Local lung-imaging medical technology company 4D Medical has had its lung airflow imaging device approved by the Therapeutic Goods Administration six months ahead of schedule.
The news catapulted the company’s share price up almost 12 per cent in morning trade on Wednesday, with the stock trading at $1.70 at 12.30pm.
The announcement came less than two months after the company listed on the ASX with an issue price of 73¢ per share.
4D Medical chief executive Dr Andreas Fouras told The Australian Financial Review the approval of its XV Lung Ventilation Analysis Software was not expected to come through until 2021.

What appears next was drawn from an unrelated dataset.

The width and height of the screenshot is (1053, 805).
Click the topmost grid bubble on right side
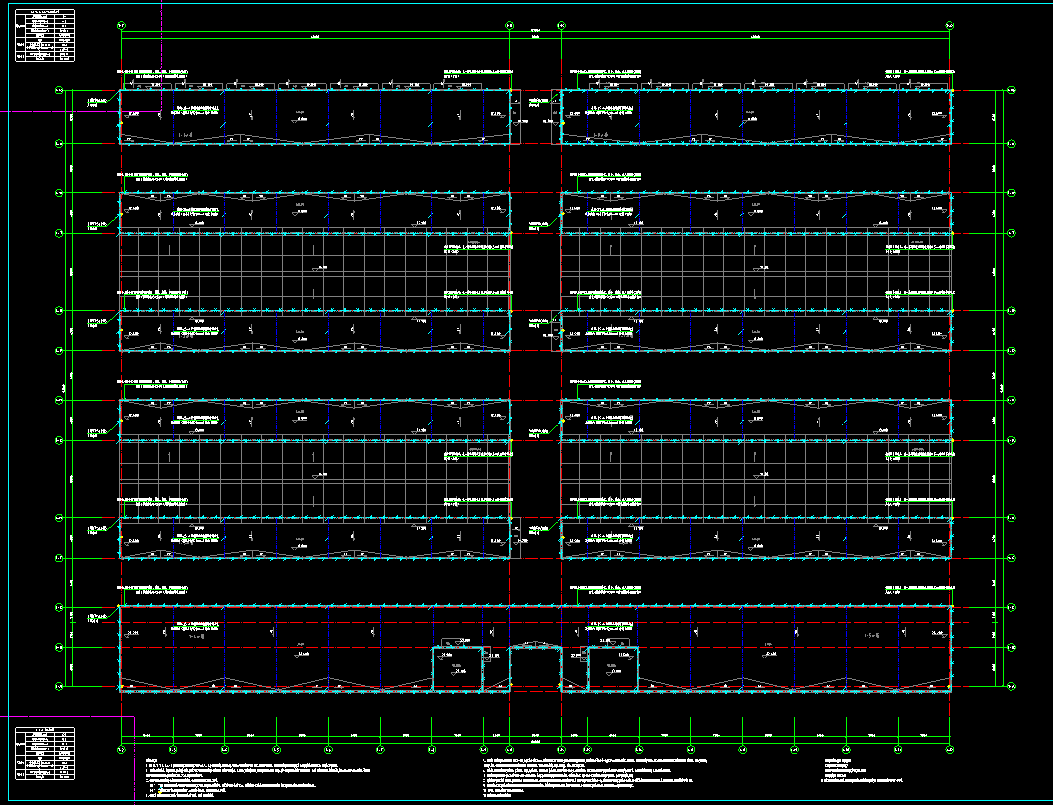[x=1011, y=91]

“We’re something like six months ahead of when we’d originally planned to get it. It’s one of the reasons we’re so excited because this is an acceleration,” he said.
“Australia and the US are the two places where we have a direct sales force … so it’s a great commercial outcome.

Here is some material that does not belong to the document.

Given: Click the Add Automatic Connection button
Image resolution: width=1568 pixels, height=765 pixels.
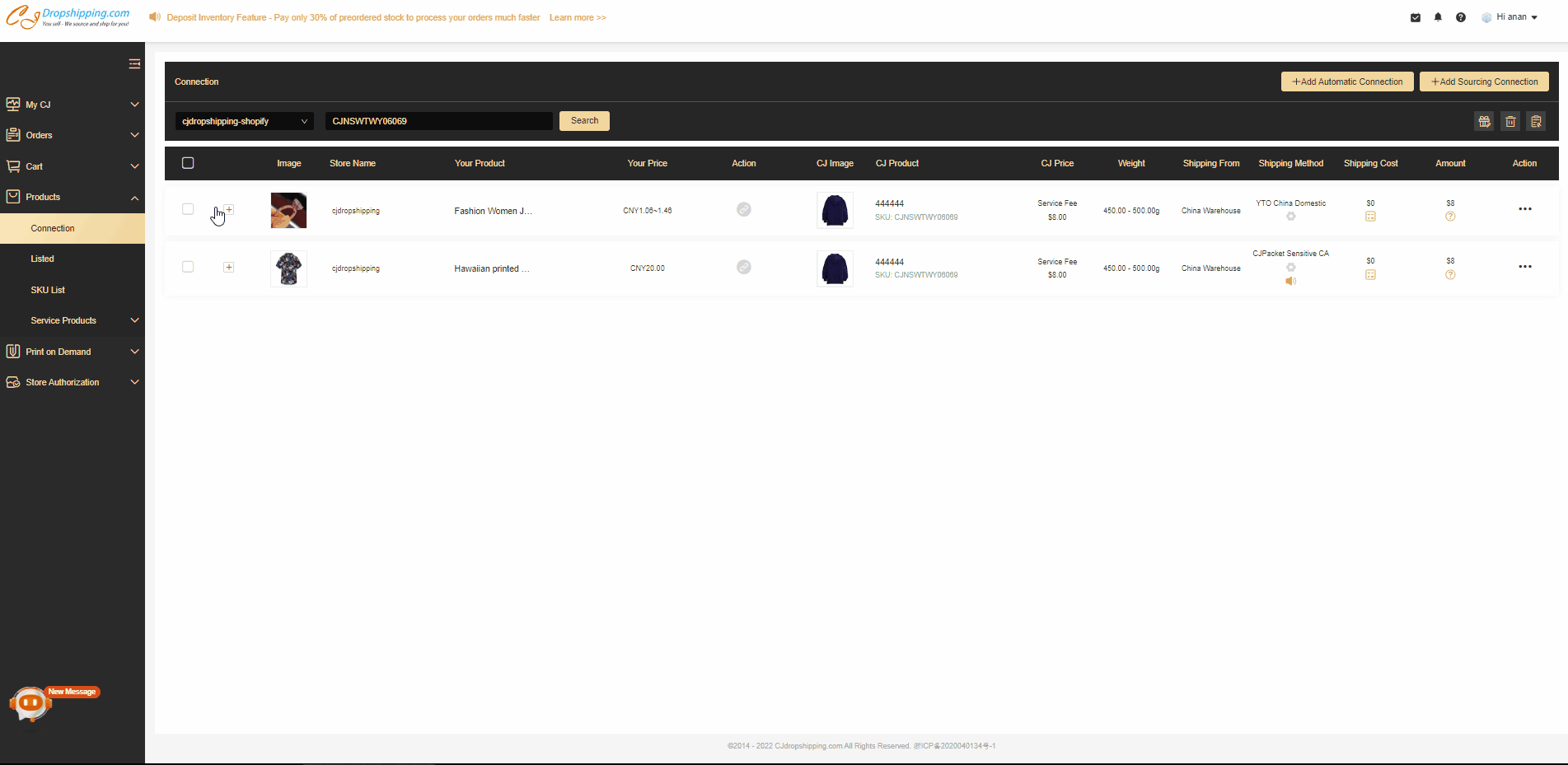Looking at the screenshot, I should [x=1347, y=82].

“Emotionally, as an Aussie it also feels like we’re bringing the tech home by getting clearance here. The US FDA approval was very important commercially, it was a big milestone and the toughest to get, but this one tastes a little better.”
The company’s lung-imaging device leverages Dr Fouras’ background in aeronautical engineering as a Monash University professor to determine if there are parts of the lung receiving less air.
Its technology converts sequences of X-ray images into four-dimensional quantitative data, allowing physicians to better diagnose and treat patients with respiratory diseases such as asthma, chronic obstructive pulmonary disease and lung cancer.
Current imaging techniques give an overall view of how much air the lungs are taking in, but do not reveal whether certain sections of someone’s lungs are receiving less air.
The business received wide-ranging FDA approval for its device in May, with the device approved for all indications.
Bringing it home
Dr Fouras said the business would be able to beef-up its local sales team quickly to start selling its product into Australian hospitals.
“The good news is we’re well connected here. It’s our home territory and we feel good about our ability to attract and bring talent onto the team ahead of schedule,” he said.
“We’re committing to interacting and working with hospitals really quickly and having commercial sales in the next calendar year. There’s a lot of opportunity for that to go well.
“We’re well known in Australia and have great relationships in the market. It may not be as big as the US, but in a lot of ways it’s easier to navigate. In short, I’m really excited about the pipeline and how long it takes to get going precisely we’ll have to wait and see.”
The TGA approval comes on the back of 15 years of development work in Australia, with Dr Fouras selling his family home and investing all of his savings into the business.
The company was seeded at Monash University, where it was funded via National Health and Medical Research Council (NHMRC) grants, before being spun out and raising capital from local high-net-worth investors.
Investors in its recent float included Perennial Value Management, Ryder Capital, Pendal Group, EFM Asset Management, OC Funds Management and Quest Asset Partners.
4D Medical is already working on its next products, with its second set to be one that monitors blood flow in the lungs. In its prospectus it had flagged development completing on this product in mid-2021 and targeting FDA approval in 2023.
Dr Fouras said development on this was ahead of schedule and if it were not for COVID-19, the company would have been in a position to start clinical trials this year.
“The R&D is looking very strong,” he said. “I’d be hesitant to talk about when it could be cleared [by regulators], but in testing the product is looking really fantastic and every sign is that in the worst-case scenario, we’ll be on time [with development], but it’s likely we’ll be well ahead of the schedule in the prospectus.”